Dernière mise à jour : 25 juil.



Nous imaginons souvent la transformation comme un grand bouleversement, une mue soudaine et radicale. Pourtant, ce que je vis depuis plusieurs mois, voire plusieurs années, me montre autre chose.

Ce que j'appelle aujourd'hui transformation ressemble davantage à une continuité profonde. Elle ne balaie pas ce qui a été, elle s'appuie dessus. Elle naît des matériaux déjà présents, ceux que j'ai patiemment reconnus, travaillés, éprouvés, laissés reposer ou laissés de côté parfois.



Sculpture de cercles imbriqués symbolisant les étapes successives de la transformation intérieure.
Sculpture Plaine d'Abraham, Québec

Cette transformation se tisse dans les couches successives de deuils symboliques, de choix réajustés, d'élans écoutés.


Sur ce chemin qui est le mien, une ressource s'est révélée dans toute sa force, subtile et discrète : l'adaptabilité. Celle-ci m'a permis de modifier mes engagements, mes croyances, d'accueillir l'imprévu, de me laisser transformer par ce que la vie m'a proposé de vivre, et parfois m'a imposé. Alors, transformer, ce n'est pas changer de cap du jour au lendemain : croyance remaniée. C'est ajuster le mouvement, respirer avec lui, et laisser de nouvelles formes, de nouvelles couleurs apparaître.


Depuis fin 2022, un mouvement intérieur puissant s'est enclenché. Il ne cesse, depuis, de me montrer que ce qui se transforme en moi ne vient pas de nulle part. Il vient de l'intérieur, de mon vécu, de l'expérience qui clarifie et cherche une nouvelle forme.

Une forme plus juste, plus simple, plus essentielle… épurée.


Et peut-être que c'est là, l'évidence la plus claire de ces derniers mois :

Accompagner à vivre en conscience, c'est aussi accompagner à mourir en conscience. C'est finalement accompagner le cycle complet de la vie, depuis ses élans jusqu'à ses fins, sans rupture, sans hiérarchie. Juste en étant là pleinement.


2022-2023 : Quand le deuil initie


Il y a eu, fin 2022, comme un appel sourd, un murmure.

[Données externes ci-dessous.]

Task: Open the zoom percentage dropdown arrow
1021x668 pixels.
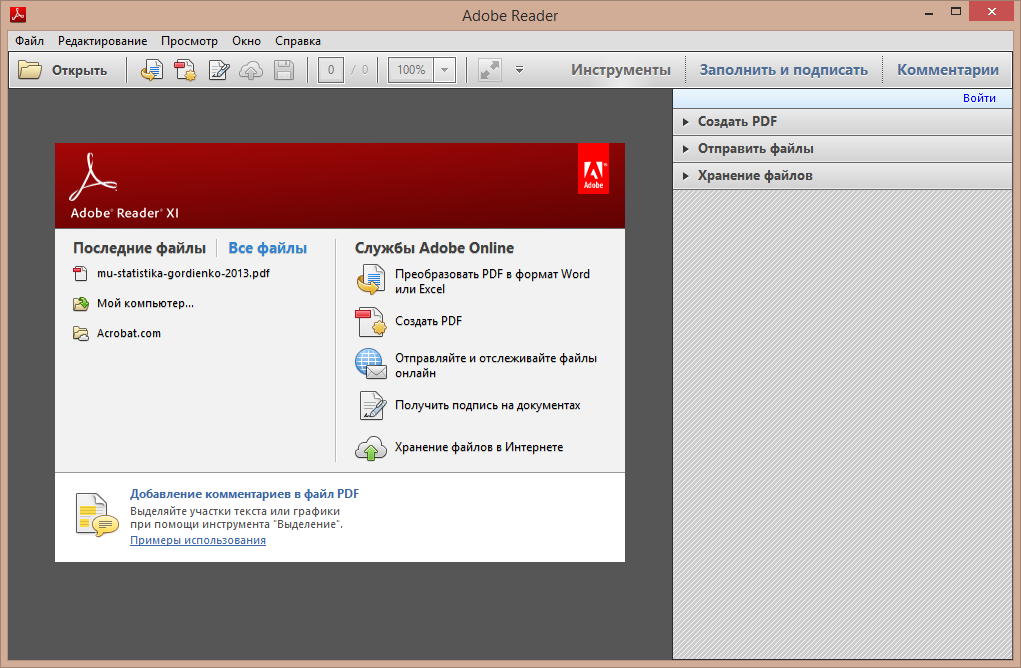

Un besoin fort de réajuster, de repenser ma place, ma manière d'accompagner, mes priorités. Rien de brusque, mais une sorte de lucidité qui s'installait peu à peu. Un pressentiment, aussi, que quelque chose allait changer, et que cela amènerait à un recentrage, une écoute plus fine encore de ce que la vie, et la mort, enseignent.


Je crois que le processus de deuil ne se résume pas à la perte d'un être cher. Nous le traversons bien plus souvent que nous l'imaginons. Chaque transition, chaque rupture, chaque choix vécu dans la douleur, dans l'inconfort souffrant engage le processus de deuil. Et c'est là, précisément, qu'il devient moteur de transformation.


Le décès de mon père, début 2023, a été à la fois une épreuve et un élan. J'ai pu sentir que tout avait sa place dans ce moment si particulier. Son décès a profondément réaffirmé ma conviction quant à l'importance d'un accompagnement humain, d'une présence véritable, silencieuse parfois, mais entière.

Cette expérience m'a confirmé que l'accompagnement de la fin de vie et du deuil n'est pas, pour moi, simplement un champ d'intérêt ou une compétence acquise, c'est une évidence intérieure, je dirais même une direction enracinée.



Femme accroupie en pleine réflexion, les mains posées sous le menton, exprimant une pause introspective au cœur du cheminement intérieur.
Crédit photo Or-photographie

A partir de là, ma manière d'accompagner a commencé à évoluer. Elle a pris sa place en étant moins centrée sur le thérapeutique au sens classique et plus orientée vers la reconnaissance et la traversée des deuils symboliques, encore plus attentive à ce qui se défait et à ce qui cherche à émerger.



Suivre ce qui appelle


Il y a parfois en nous une voix que nous étouffons, une guidance qui nous semble trop vaste, trop floue ou simplement prématurée. Puis vient le moment où cette voix devient impossible à ignorer, elle devient une force invisible.


Ce moment, je l'ai vécu début 2023.

Avec l'élan né du deuil, et aussi d'un discernement nouveau suite à mon expérience personnelle de perte, je ressentais le besoin profond de transmettre. J'avais envie de créer des espaces collectifs de réflexion, de parole et d'échanges autour de la mort et du deuil.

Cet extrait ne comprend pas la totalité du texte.